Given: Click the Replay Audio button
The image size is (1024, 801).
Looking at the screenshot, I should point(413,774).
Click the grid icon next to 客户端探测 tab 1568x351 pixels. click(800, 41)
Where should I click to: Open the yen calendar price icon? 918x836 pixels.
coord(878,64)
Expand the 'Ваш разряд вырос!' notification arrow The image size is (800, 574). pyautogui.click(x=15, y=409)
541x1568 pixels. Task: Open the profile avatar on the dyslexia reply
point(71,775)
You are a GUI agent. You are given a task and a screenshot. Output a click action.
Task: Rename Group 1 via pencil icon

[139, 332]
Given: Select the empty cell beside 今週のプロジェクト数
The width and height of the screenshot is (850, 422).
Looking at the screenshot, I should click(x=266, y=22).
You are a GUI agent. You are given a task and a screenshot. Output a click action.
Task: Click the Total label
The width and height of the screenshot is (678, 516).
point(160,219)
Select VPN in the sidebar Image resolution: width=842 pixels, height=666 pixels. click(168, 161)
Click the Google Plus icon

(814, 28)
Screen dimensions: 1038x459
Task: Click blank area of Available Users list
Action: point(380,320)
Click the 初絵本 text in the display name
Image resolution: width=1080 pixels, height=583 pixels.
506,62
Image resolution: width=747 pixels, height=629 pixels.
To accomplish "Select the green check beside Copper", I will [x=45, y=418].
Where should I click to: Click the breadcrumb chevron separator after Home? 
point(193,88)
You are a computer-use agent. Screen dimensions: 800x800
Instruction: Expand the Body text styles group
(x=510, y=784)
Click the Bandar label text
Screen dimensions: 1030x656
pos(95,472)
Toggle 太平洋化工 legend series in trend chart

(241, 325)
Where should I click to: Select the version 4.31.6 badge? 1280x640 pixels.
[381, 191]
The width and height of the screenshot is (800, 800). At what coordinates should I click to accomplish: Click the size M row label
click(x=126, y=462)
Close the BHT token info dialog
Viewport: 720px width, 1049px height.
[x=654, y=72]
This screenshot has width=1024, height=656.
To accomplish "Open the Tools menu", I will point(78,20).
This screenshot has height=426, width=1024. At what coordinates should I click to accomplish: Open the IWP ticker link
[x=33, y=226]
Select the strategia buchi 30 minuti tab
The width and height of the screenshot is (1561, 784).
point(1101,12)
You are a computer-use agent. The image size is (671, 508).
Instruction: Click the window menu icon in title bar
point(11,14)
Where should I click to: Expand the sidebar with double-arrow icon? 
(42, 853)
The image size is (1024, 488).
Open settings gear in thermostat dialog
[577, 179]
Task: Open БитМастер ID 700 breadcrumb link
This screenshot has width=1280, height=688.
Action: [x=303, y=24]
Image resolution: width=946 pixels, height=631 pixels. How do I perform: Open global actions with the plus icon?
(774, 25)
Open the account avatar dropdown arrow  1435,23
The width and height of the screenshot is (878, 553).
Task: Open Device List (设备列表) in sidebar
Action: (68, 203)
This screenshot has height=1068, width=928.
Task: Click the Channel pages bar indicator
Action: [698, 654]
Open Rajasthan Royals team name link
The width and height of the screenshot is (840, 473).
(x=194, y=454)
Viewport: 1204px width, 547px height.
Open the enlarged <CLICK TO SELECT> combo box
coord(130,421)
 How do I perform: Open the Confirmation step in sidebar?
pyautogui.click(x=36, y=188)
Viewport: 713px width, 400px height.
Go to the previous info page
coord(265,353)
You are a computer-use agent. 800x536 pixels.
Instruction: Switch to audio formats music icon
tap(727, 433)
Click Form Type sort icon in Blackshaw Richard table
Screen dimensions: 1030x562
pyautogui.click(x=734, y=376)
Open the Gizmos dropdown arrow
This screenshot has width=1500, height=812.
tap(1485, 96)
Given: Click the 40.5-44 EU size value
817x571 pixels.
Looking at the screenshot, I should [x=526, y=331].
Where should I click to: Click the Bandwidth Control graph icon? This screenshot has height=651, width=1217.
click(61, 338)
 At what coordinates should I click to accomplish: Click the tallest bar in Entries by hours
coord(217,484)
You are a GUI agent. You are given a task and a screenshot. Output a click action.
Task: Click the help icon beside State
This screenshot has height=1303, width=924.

....

AIM OF THE TASK
Which lines in the entries above contain "beside"? Pull each of them out.

RESULT OF THE EXERCISE
Given: Select the empty cell beside 今週のプロジェクト数
To accomplish "Select the green check beside Copper", I will [x=45, y=418].
Task: Click the help icon beside State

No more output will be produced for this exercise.